ADANA'da, iki grup arasındaki çatışmada, bebek arabasında merminin isabet etmesiyle hayatını kaybeden 18 aylık Yusuf Arda'nın annesi Fatma Fıratokulu (26), "Oğlum baygındı, ağzından kan geliyordu. Kucağımda can vermiş, haberim yok" dedi.
Olay, 23 Nisan akşamı, Seyhan ilçesi Gülbahçesi Mahallesi'nde meydana geldi. Kız kardeşinin ziyaretine giden Fatma Fıratokulu, kızı Adasu’yu (9) burada bırakıp, oğlu Yusuf Arda ile eve dönmek için sokağa çıktı. Bu sırada husumetli iki grup arasında silahlı çatışma çıktı. Silahlardan birinden çıkan mermi, bebek arabasındaki Yusuf Arda'ya isabet etti.
Yusuf Arda'nın yanı sıra çatışmada 7 kişi daha yaralandı. Çevreden birinin otomobiliyle hastaneye kaldırılan Yusuf Arda, kurtarılamadı. Diğer yaralılar ise sağlık ekiplerince hastanelere götürüldü. Polis ekipleri, olaya karışan çok sayıda kişiyi gözaltına alıp, kaçan şüphelilerin yakalanması için de çalışma başlattı.
'OĞLUM BAYGINDI, AĞZINDAN KAN GELİYORDU'
Adana Adli Tıp Kurumu'ndaki otopsisinin ardından cenazesini yakınlarının aldığı Yusuf Arda Fıratokulu, Küçükoba Mezarlığı'nda toprağa verildi. Oğlunun mezarını ziyaret ettikten sonra evine dönen Fatma Fıratokulu, "Yeğenimin doğum günüydü, ablamı ziyarete gittik. Eşim, misafir geleceğini söyleyince eve dönmek için çıktım. Bir motosikletli caddeden geçerken, kaldırımdaki başka bir motosikletliye ateş etti. Çocuklara baktığımda oğlum baygındı, ağzından kan geliyordu" dedi.
'BEYAZ KAZAĞIM OĞLUMUN KANINA BÜRÜNMÜŞ'
Oğlunun mezarına giderken, vurulduğu yerde kanını gördüğünü anlatan Fıratokulu, "Arkasında kuzeni vardı, oğlum onu kurtardı. Çok güzel bir çocuktu. Kucağımda can vermiş, haberim yok. Beyaz kazağım, oğlumun kanına büründü. Sıksak, bir kova kan çıkardı. Kazağımı da çöpe attım. Kızımı da giydirmiştim, o teyzesinde kaldı.
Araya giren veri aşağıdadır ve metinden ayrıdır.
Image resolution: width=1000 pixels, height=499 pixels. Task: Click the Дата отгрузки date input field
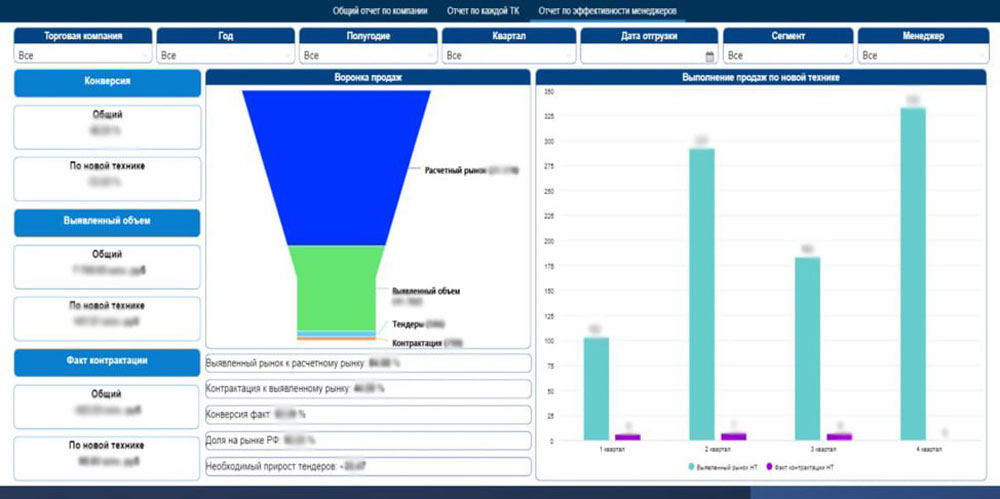(640, 56)
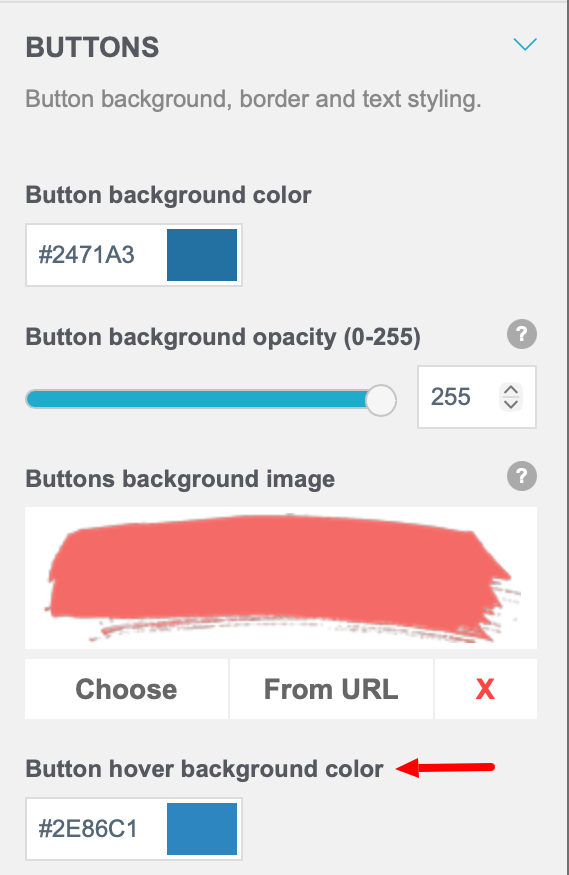The width and height of the screenshot is (569, 875).
Task: Click the BUTTONS section heading
Action: (x=93, y=47)
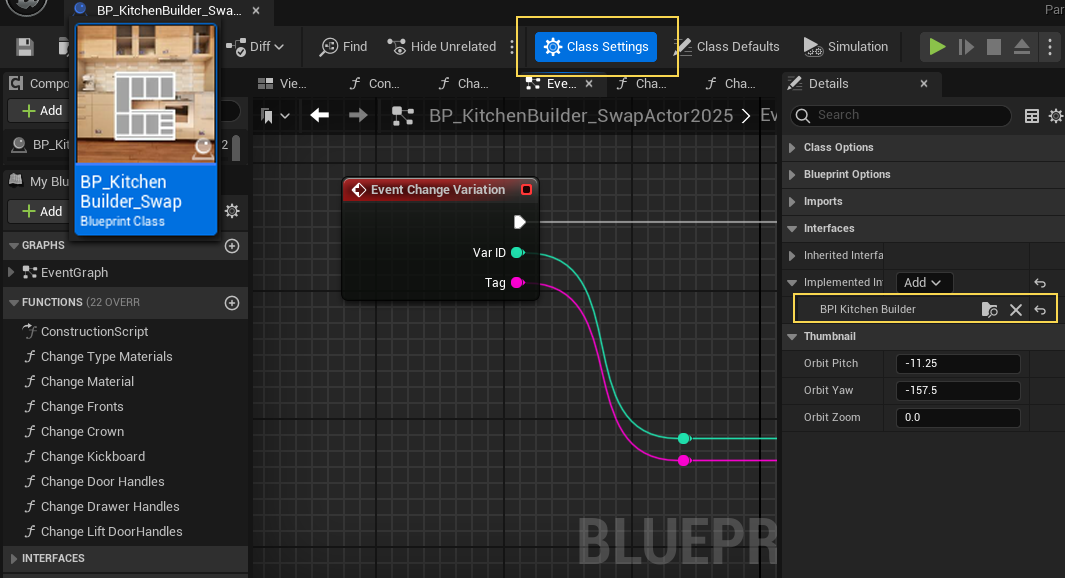Click the Orbit Pitch value field
The width and height of the screenshot is (1065, 578).
pos(958,364)
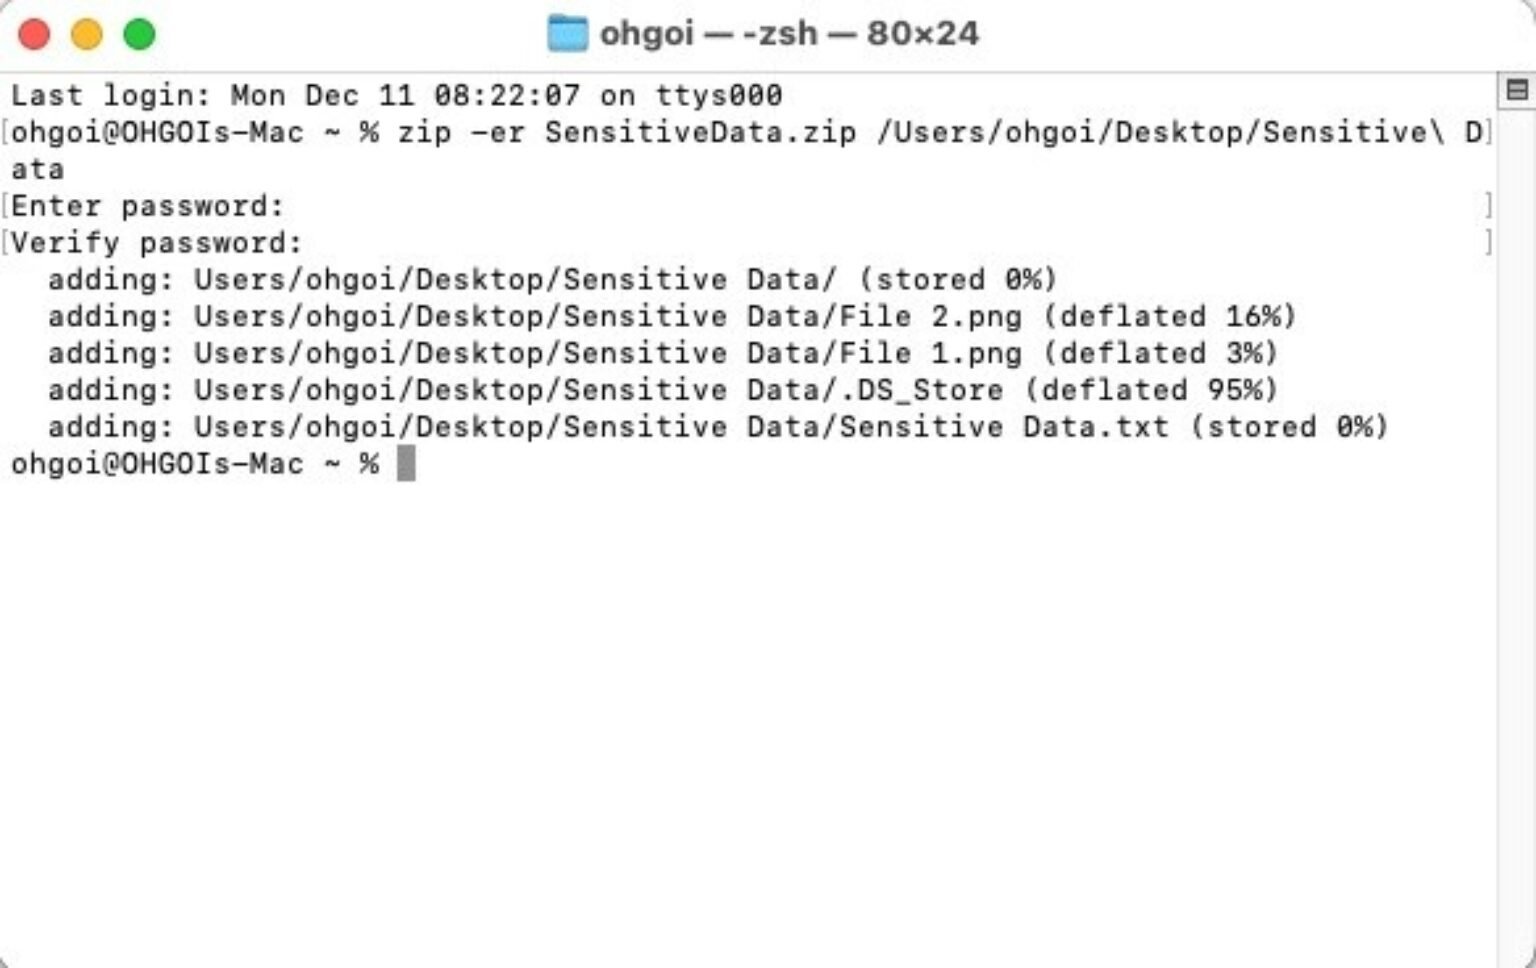Click the "Enter password:" line

(148, 206)
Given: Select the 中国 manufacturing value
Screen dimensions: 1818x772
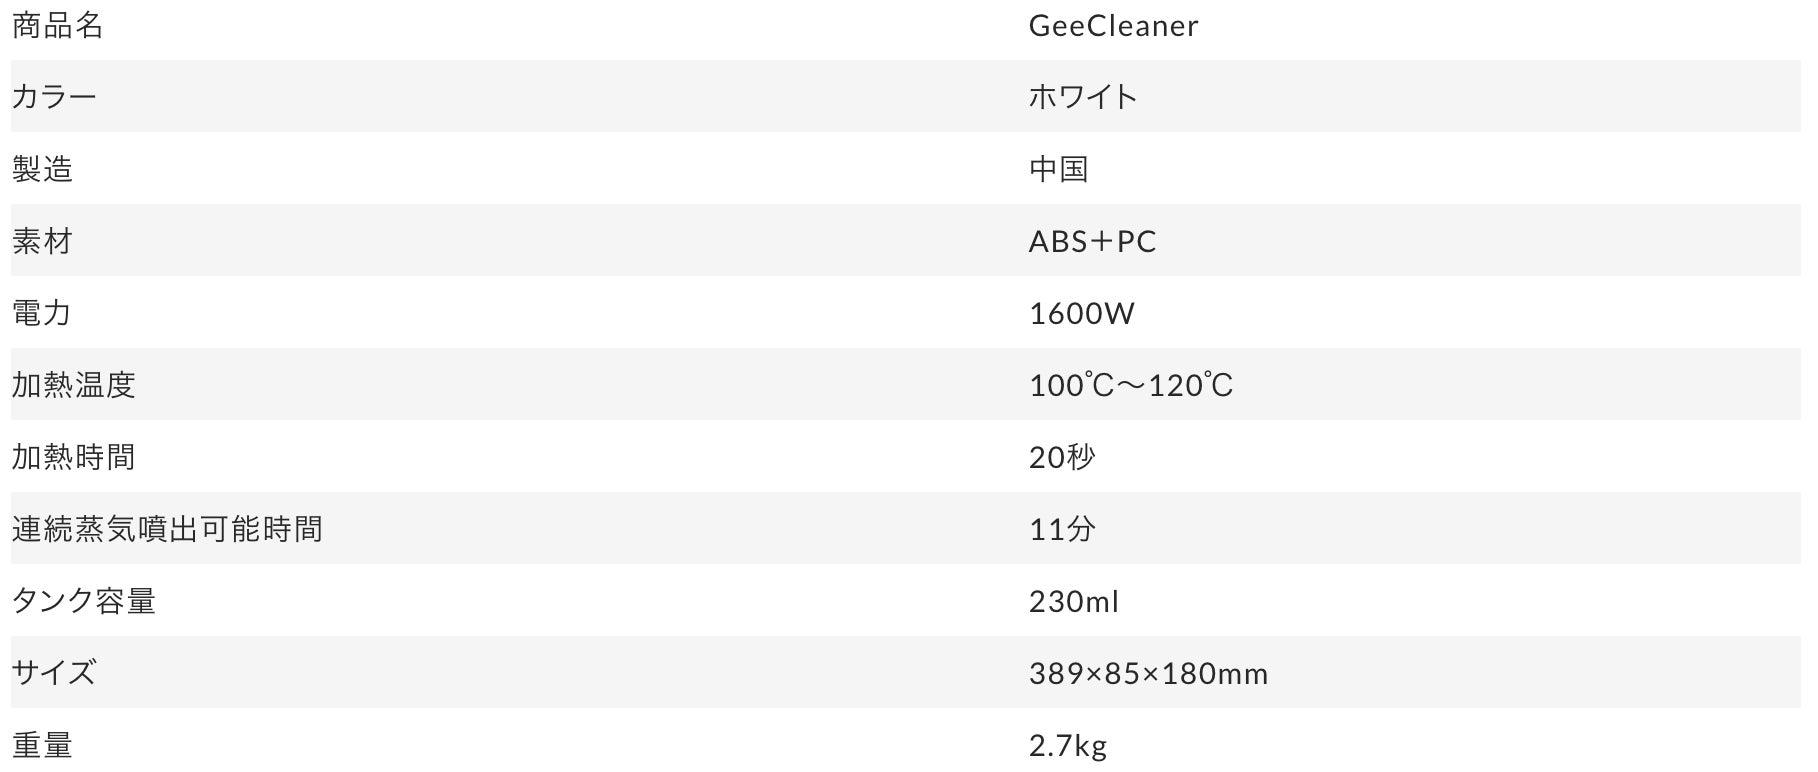Looking at the screenshot, I should (1058, 169).
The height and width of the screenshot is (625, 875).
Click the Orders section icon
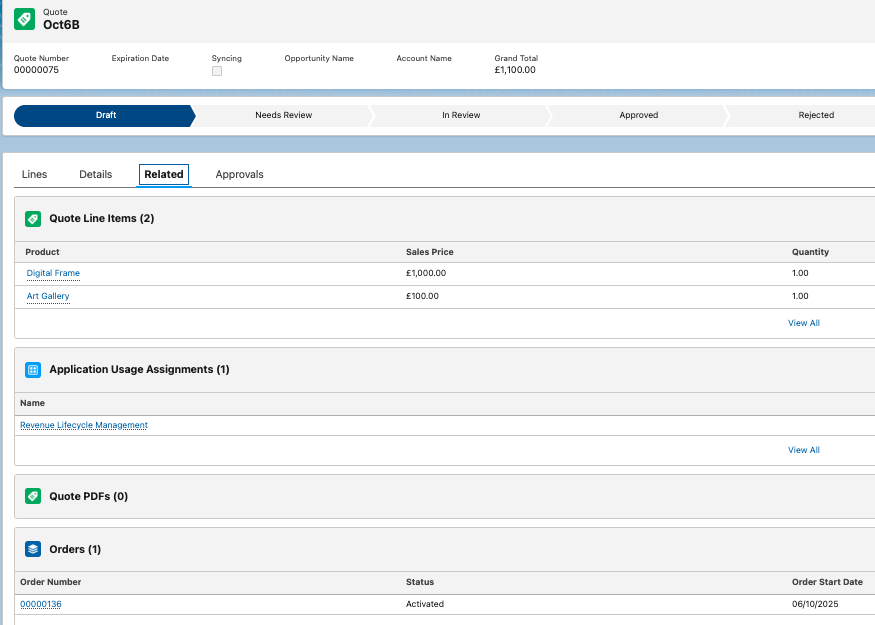pyautogui.click(x=33, y=549)
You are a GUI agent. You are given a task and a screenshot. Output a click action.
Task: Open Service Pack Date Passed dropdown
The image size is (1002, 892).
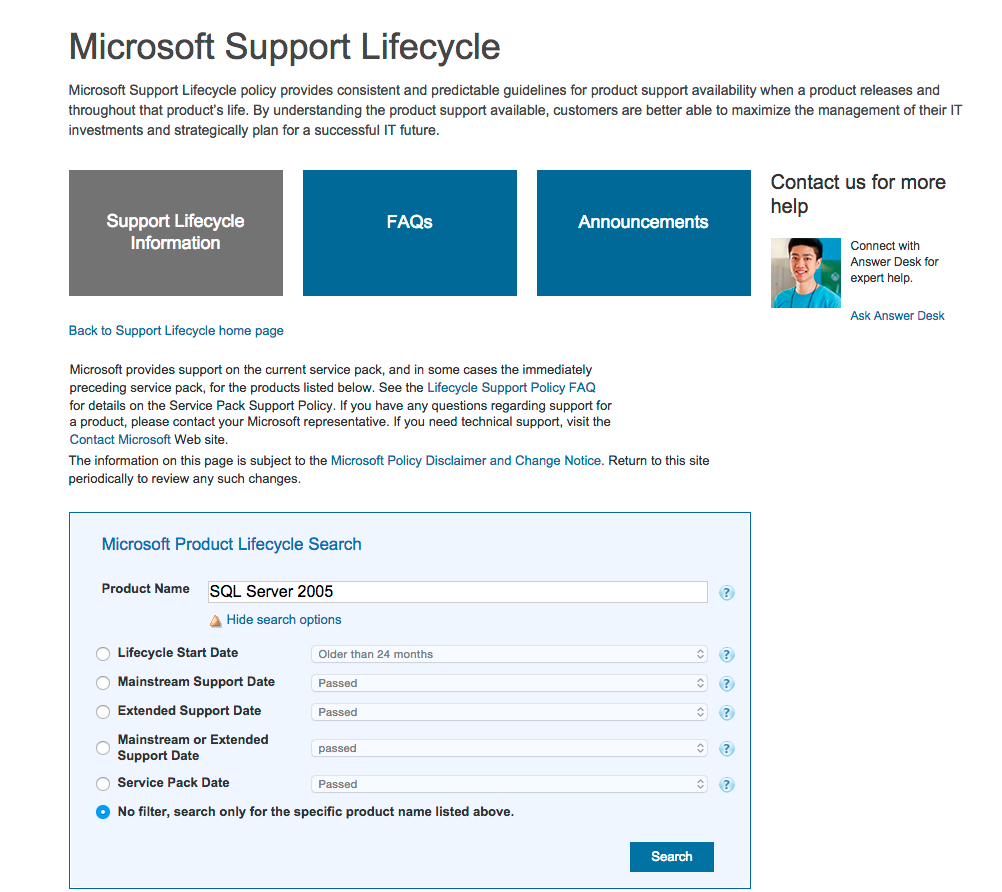click(x=509, y=784)
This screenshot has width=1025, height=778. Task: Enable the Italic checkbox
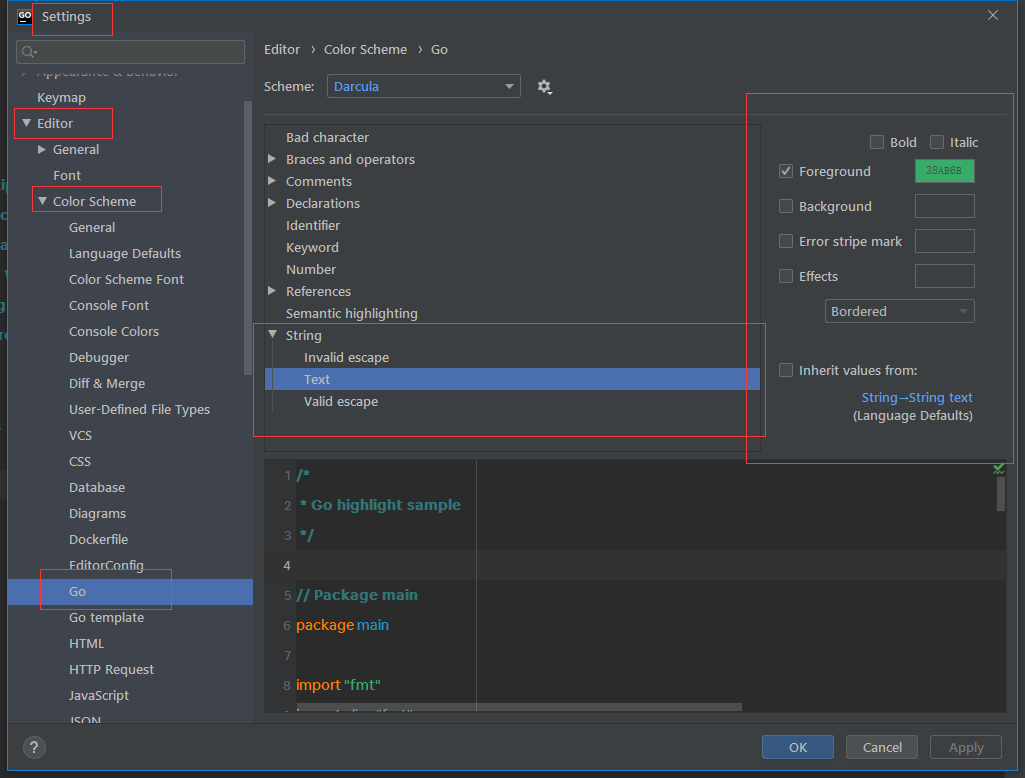click(937, 142)
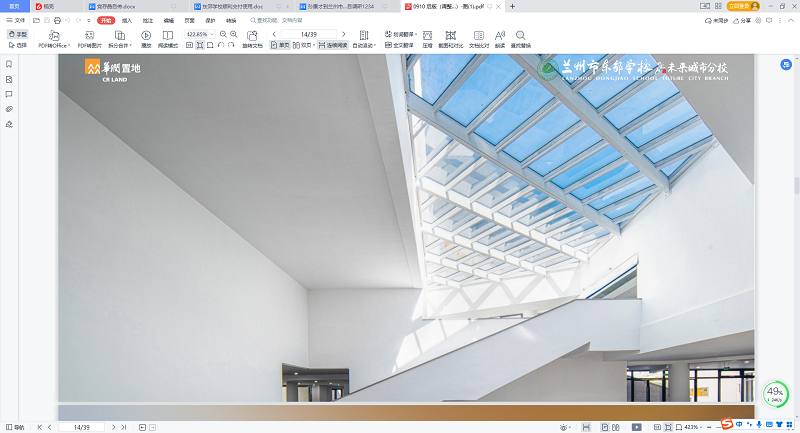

Kızım da bizle gelse belki o da vurulacaktı. İki ciğer acısı yaşayacaktım. Artık ağlayamıyorum, gözlerim kurudu. Yasım bitsin, kaldırımdaki o çocuğu bulup, kendi ellerimle polise teslim edeceğim" diye konuştu.
'KONUŞMAYI BİLE BİLMİYORDU'
Baba Mehmet Fıratokulu (38) ise şüphelilerin yakalanmasını istediğini belirterek, "Acımız, ancak öyle dinecek. Her uyuduğumda çocuğumun o hali gözümün önüne geliyor. Nasıl yapacağız, nasıl dayanacağız, bilmiyorum. Daha masum bir çocuktu. Konuşmayı bile bilmiyordu. Ne suçu, ne günahı vardı? İnsanlar bu kadar mı acımasız? Onların da ciğeri yansın" dedi.